Sunday, February 7, 2010

For Whom the Bell Tolls

Matthew Bell, an economist at Australian Property Monitors, reckons we've just had 'the year of the renter', and now we should get ready for 'the decade of the landlord.'

Says Bell:

Renters were the winners last year when median asking rents for both houses and units in Sydney rose by just $10 per week, up to $460 a week for houses and $420 a week for units. Such growth of just over 2 per cent was well below the longer-term trend of 6-7per cent annual growth, and down heavily on the 12-13 per cent growth rates experienced in 2007 and 2008.... It is hard to see this continuing.

It won't continue, according to Bell, because of improved employment prospects, rising interest rates, population growth, undersupply of housing, low vacancy rates - the usual suspects.

Here's a few things worth keeping in mind when reading Bell's forecast:

First of all, always remember that APM is a business and they're flogging a product: specifically, data about property prices, packaged up in reports for the discerning investor/speculator. To move this product, they've got to get people thinking now is the time to buy a property. Depending on the circumstances, they make the pitch in one of several different ways. Usually the line is: rents just keep going up and up, you better get into the market (and buy an APM property report before you do). This year it seems to be: it was a lean year for landlords last year, but rents are set to go up and up, so get in on the ground floor (and buy an APM property report before you do).

So, whatever their talents, APM have an interest in predicting great things for landlords. No surprises there - and it's not unique to APM. All the other forecasters have an interest too.

Now, more specifically about APM: when Bell talks about rents, he talks about 'asking rents', which are what APM reports on by monitoring agents' 'to let' ads. As discussed previously, 'asking rents' are different from the rents tenants actually sign up to (last time we called these 'new agreement rents', and these are what Housing NSW reports on in the Rent and Sales Report, using data from the Rental Bonds Board), and these are different again from the rents that all tenants - new and longstanding - pay ('established rents', which can be derived from the Census and the Consumer Price Index).

In that previous discussion, we saw how median 'asking rents' were a lot higher than median 'new agreement rents': on average over several quarters, they were higher by $45-50 per week.

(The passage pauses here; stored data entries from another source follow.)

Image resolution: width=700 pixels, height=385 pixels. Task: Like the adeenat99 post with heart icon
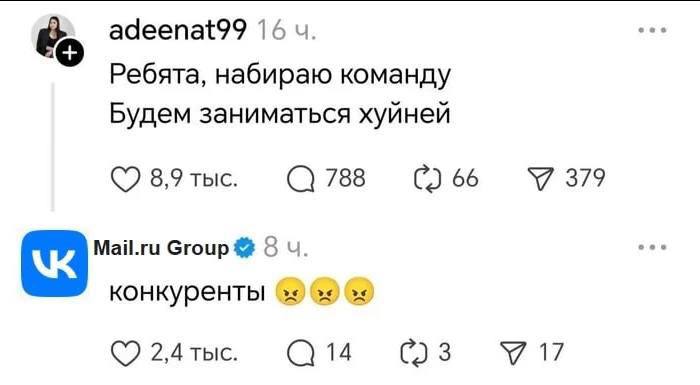pyautogui.click(x=125, y=179)
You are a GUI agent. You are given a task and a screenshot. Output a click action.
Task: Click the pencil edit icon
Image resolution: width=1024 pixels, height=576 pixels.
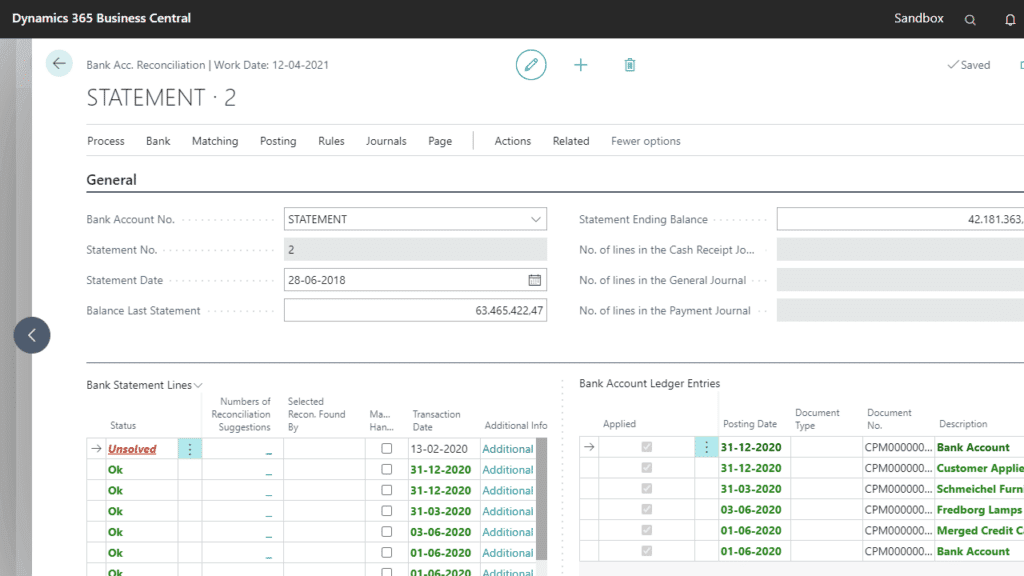click(531, 65)
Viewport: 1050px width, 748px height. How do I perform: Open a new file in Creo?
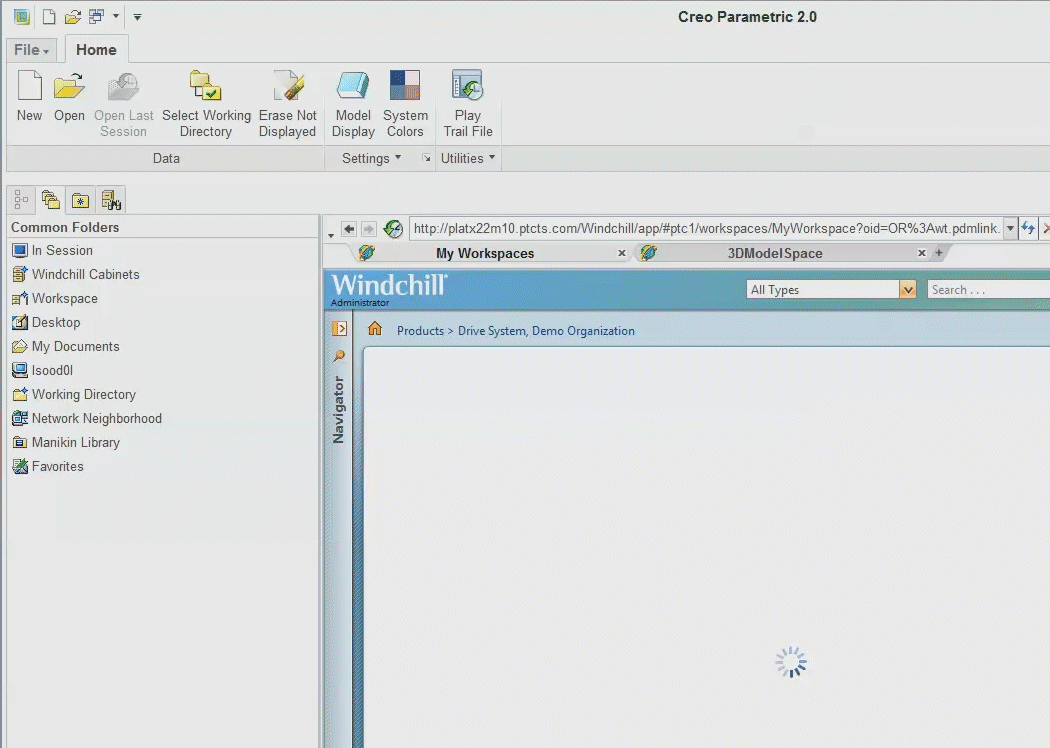pos(29,95)
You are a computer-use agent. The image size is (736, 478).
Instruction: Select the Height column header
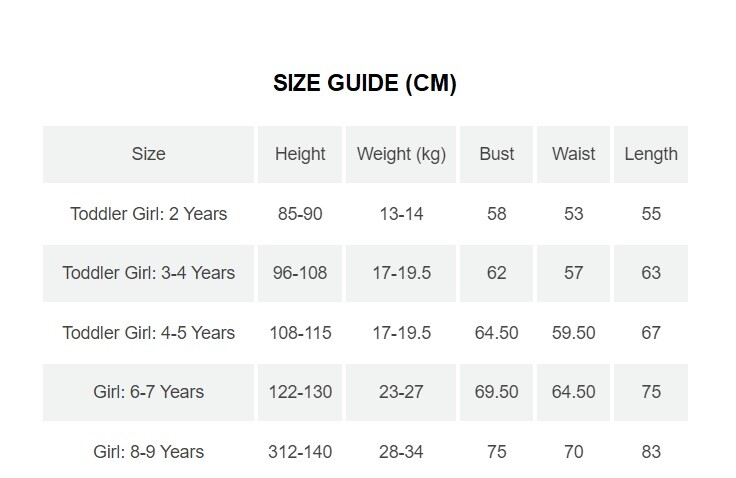(x=300, y=154)
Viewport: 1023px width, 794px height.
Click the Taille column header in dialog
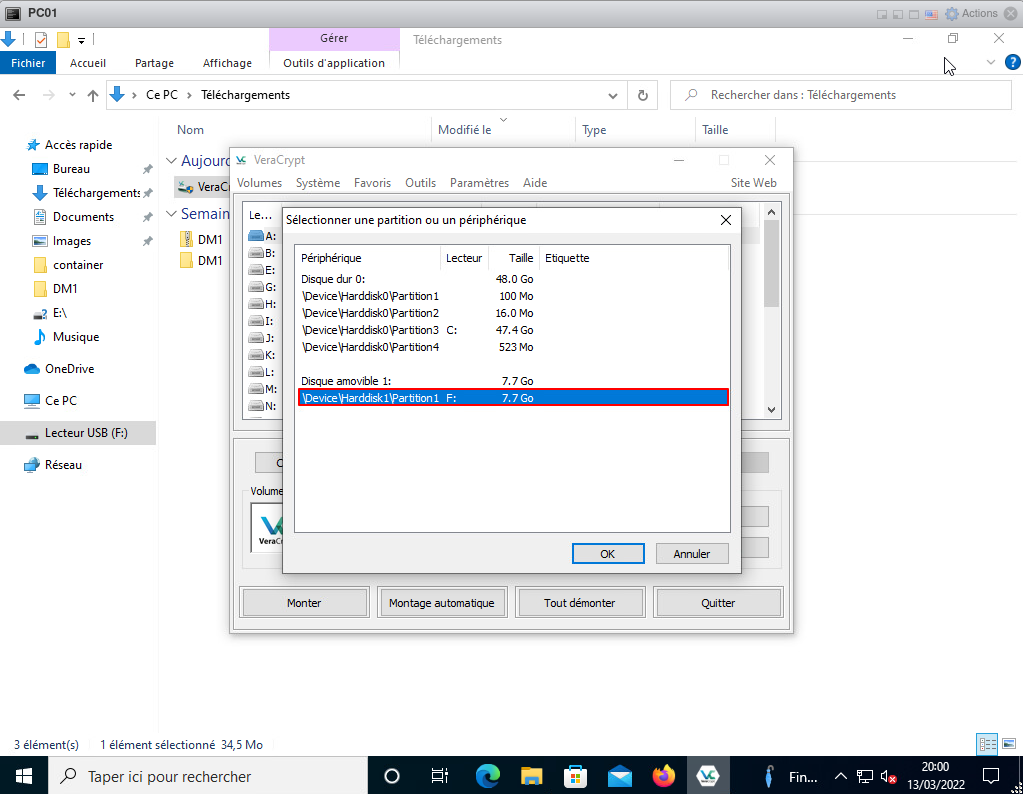[520, 258]
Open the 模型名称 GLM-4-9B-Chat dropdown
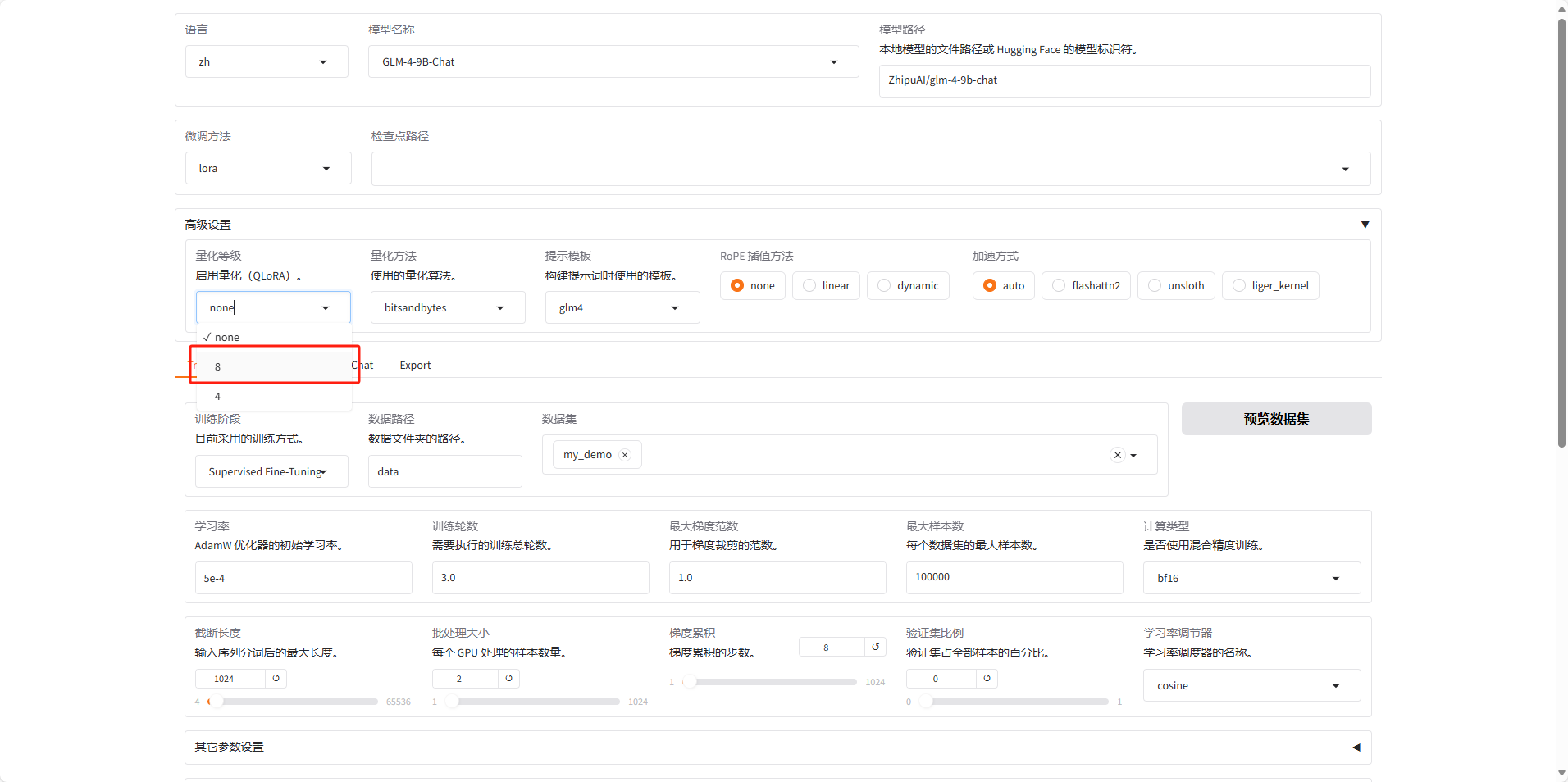 pyautogui.click(x=613, y=62)
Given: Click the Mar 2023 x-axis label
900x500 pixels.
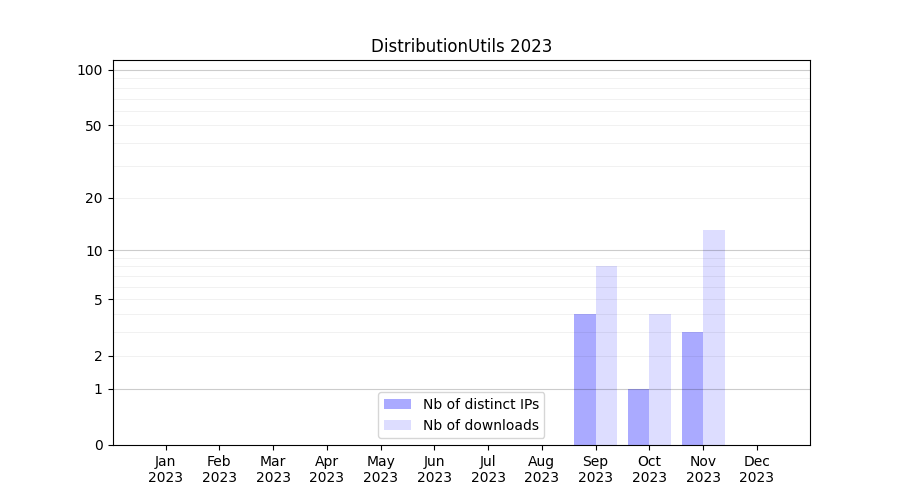Looking at the screenshot, I should pos(273,469).
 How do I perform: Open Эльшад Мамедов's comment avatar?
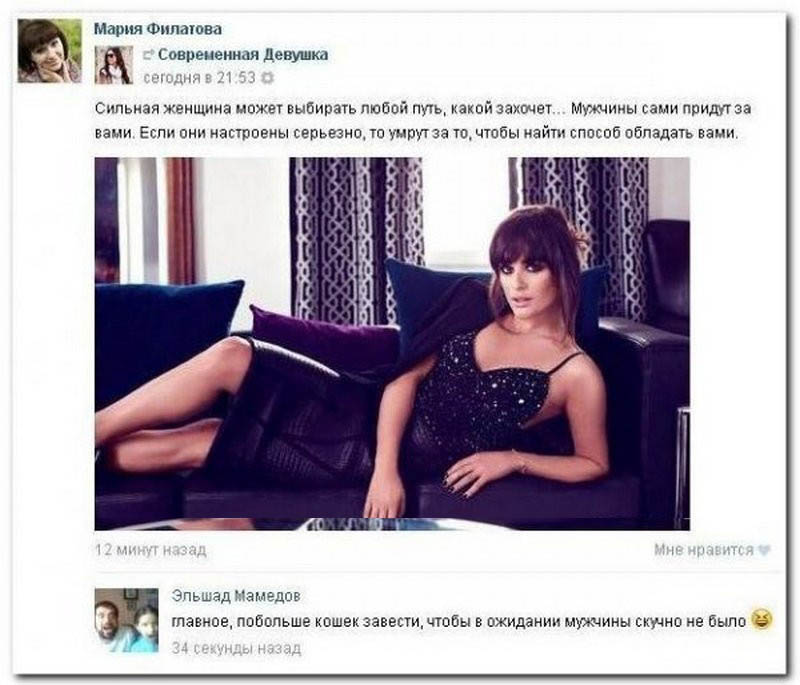(x=127, y=620)
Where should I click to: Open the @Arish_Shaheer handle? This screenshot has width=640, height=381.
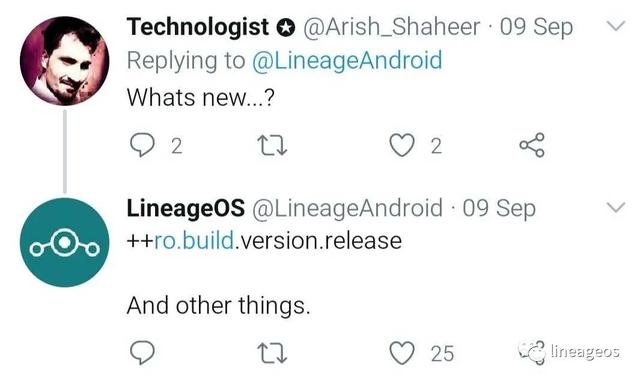click(x=391, y=27)
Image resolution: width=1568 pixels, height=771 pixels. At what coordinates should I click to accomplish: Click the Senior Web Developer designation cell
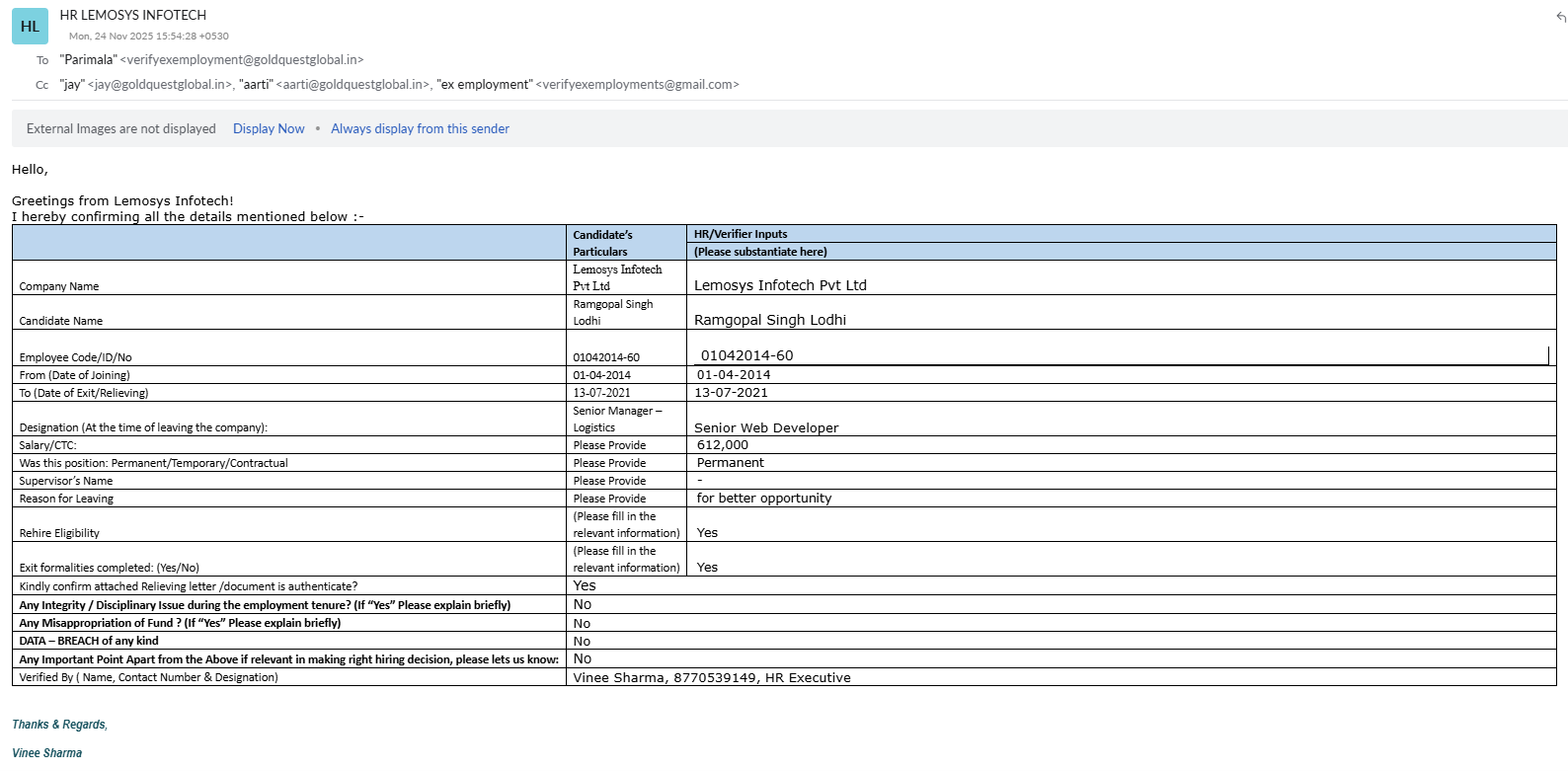pyautogui.click(x=766, y=428)
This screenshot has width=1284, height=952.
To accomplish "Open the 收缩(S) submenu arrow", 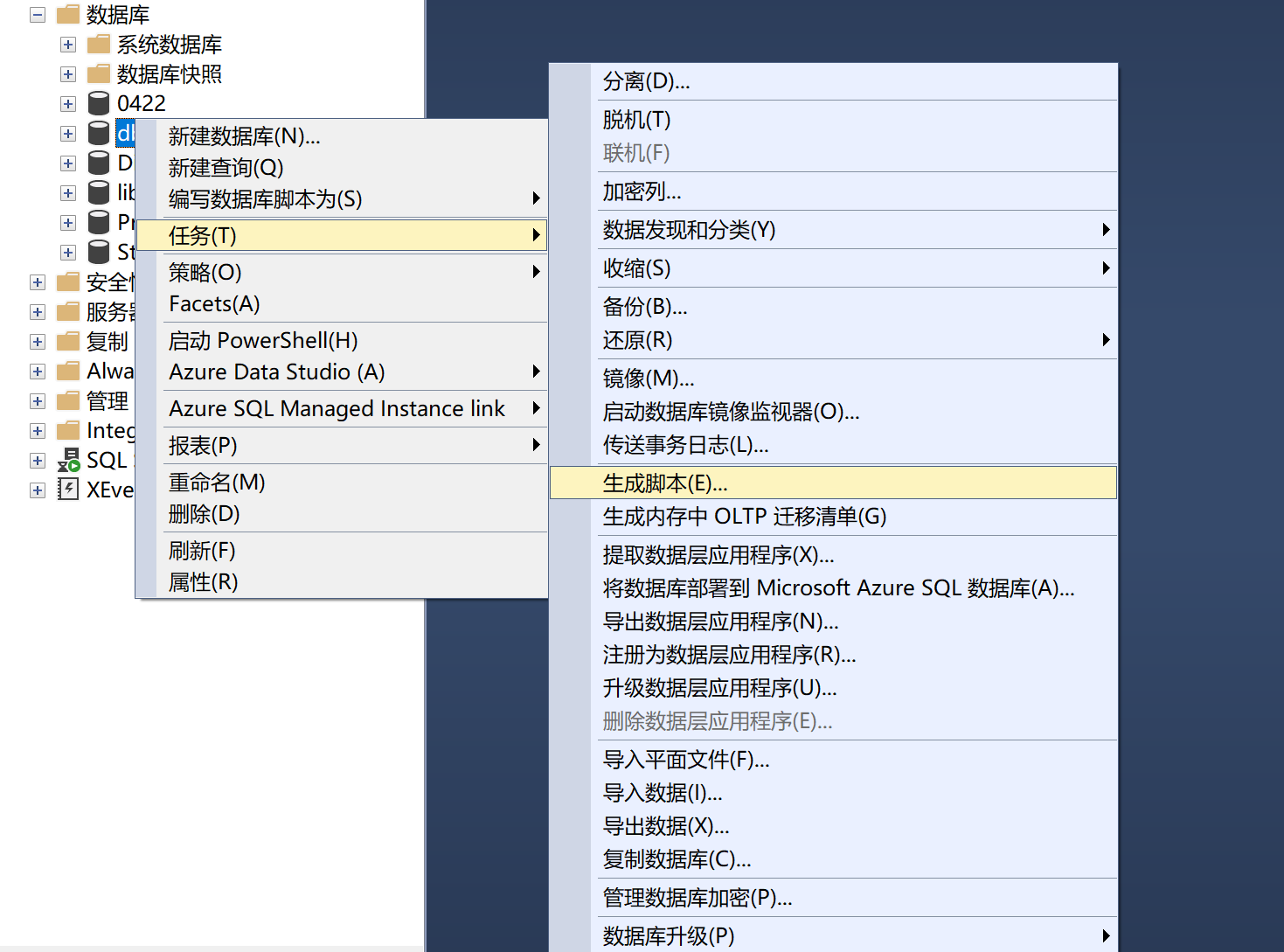I will pyautogui.click(x=1105, y=268).

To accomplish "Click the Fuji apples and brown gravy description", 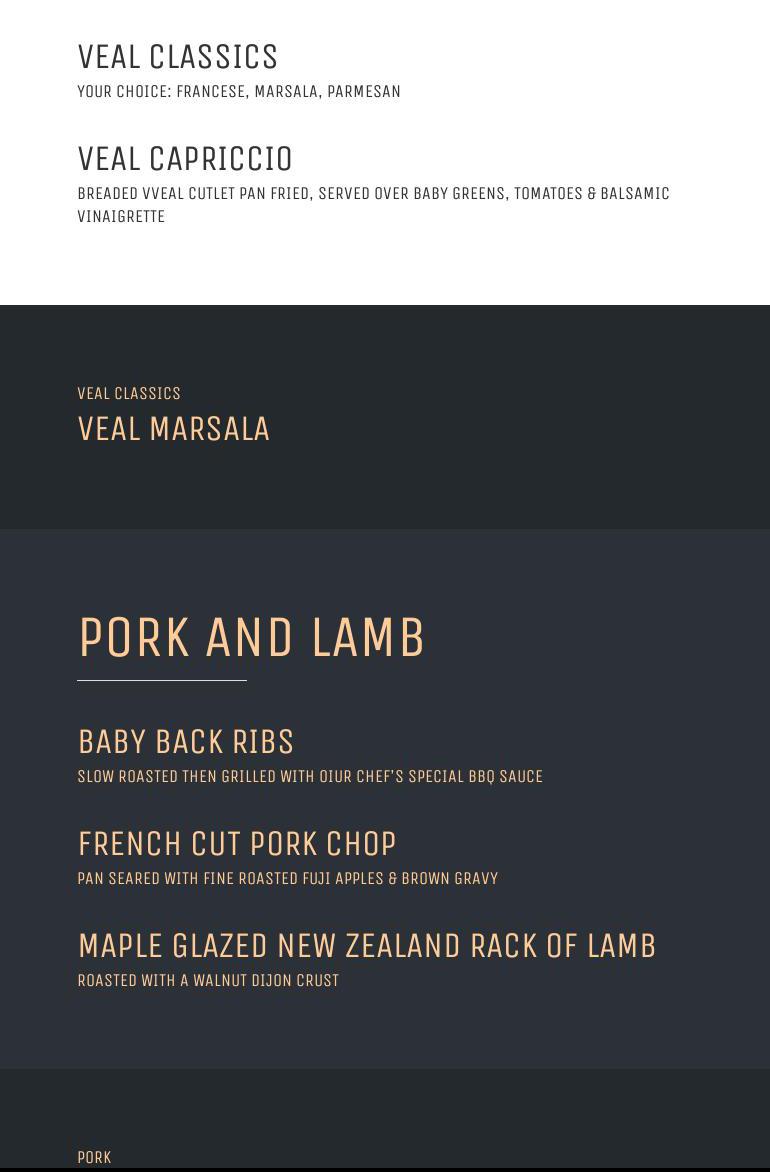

This meant, we suggested, that exuberantly greedy landlords and agents had lost the plot and were overshooting what the market could bear.

I wonder if what happened over the past year is that landlords and agents felt less exuberant and overshot less - that is, they narrowed the gap between asking rents and new agreement rents. We get an indication of this looking at the Rent and Sales Report and the CPI. Keeping in mind that the available figures are not directly comparable, these sets of data show rents increasing through 2009 – new agreement rents up 3.9 per cent (Sept 08-Sept 09) established rents up 5.7 per cent (Dec 08-Dec 09) – not as much as in previous years, but still more than APM's 'asking rents' measure indicates. Nor is it exactly consistent with APM's line that tenants have had a year off from rent increases and are ready to pay them again.

Another thing to keep in mind about APM: there's an issue with their figures changing from report to report. We noted this last year: then, in so many of their reports the figure they gave for the 'asking rent' for the same time one year previously was lower than the figure they actually reported at that time; this made the increase in asking rents over the period appear larger. This time round, the figure APM gives for the median asking rent for Sydney units one year ago (that is, December 2008) is $10 more than the figure they actually gave in December 2008. This change makes the increase in asking rents smaller than it would otherwise have been – which is in keeping with APM's line this time about tenants having a year off from rent increases.

(There might be an innocent explanation for APM's changing figures – if there is we'd be pleased to hear it. Without an explanation, people might draw their own conclusions from the fact that direction of each of the changes – whether down or up, and consequently whether the increase in asking rents is larger or small – always assists the line APM is taking at the time.)